Fuel collection demand a lot of effort, is time wasting and additionally it burns inefficiently in the three stone thus bringing health complications.[19] There are approximately 2 million premature deaths each year mostly in developing countries as a result of indoor air pollution (from cooking with biomass and coal).[20] Most of those deaths are due to pneumonia affecting children under 5 years of age,[21] that’s 50% more deaths than from malaria worldwide. Therefore replacement of outdated cookstoves and open fires with modern energy services would save the lives of 800,000 children who die each year as a result of exposure to indoor smoke. And since healthy people are more productive than unhealthy people, improved health will result to higher revenue. Correspondingly the use of clean energy at homes and in businesses has positive impact on social development.[22]
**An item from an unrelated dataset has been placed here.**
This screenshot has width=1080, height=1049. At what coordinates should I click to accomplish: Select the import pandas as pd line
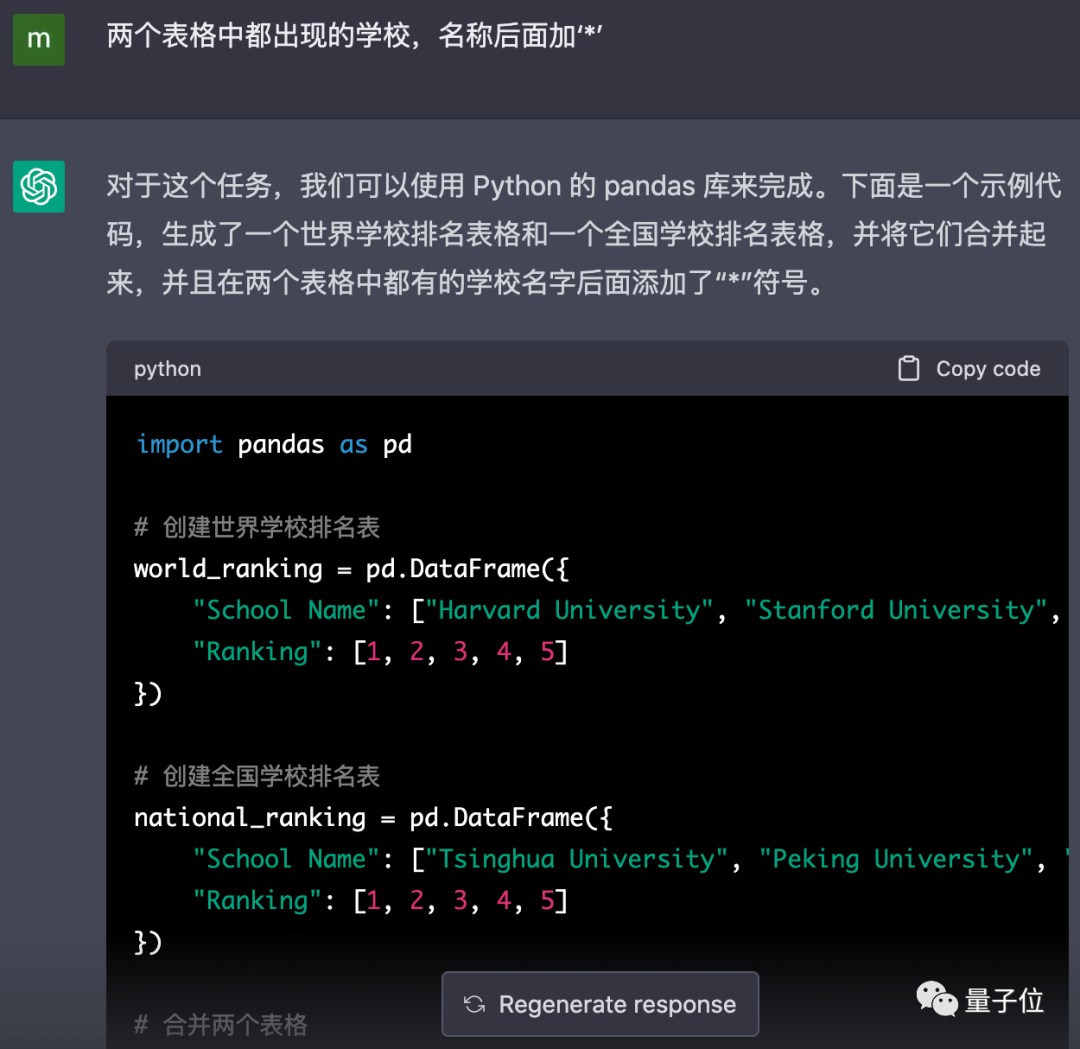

Incomplete combustion of carbon in solid biomass in open fires and inefficient cookstoves leads to emission of greenhouse gases that contribute to global warming. Therefore interventions that improve combustion efficiency thus reducing emissions and exposure to pollutants can lead to health benefits and mitigate climate change. Emission reductions can be traded on the international carbon markets (compliance or voluntary market). The revenues stemming from the emissions trade can be used in various ways to enhance the adoption of improved cookstoves - indirect subsidies that support the different steps along the cookstove value chain are generally to be preferred over directly subsidizing the price of the end-user device in order to avoid market distortion and enhance sustainability of the intervention.

Increased deforestation rates are evident in many developing countries, this is mostly attributed to a high population growth rate, intensive charcoal production and reliance on woody biomass for cooking. Charcoal is usually the fuel of choice in most urban and peri-urban areas in developing countries. The unsustainable usage of wood for cooking and charcoal production leads to mud-slides, loss of watershed and desertification and thus places pressure on regional food security and agricultural productivity.[23]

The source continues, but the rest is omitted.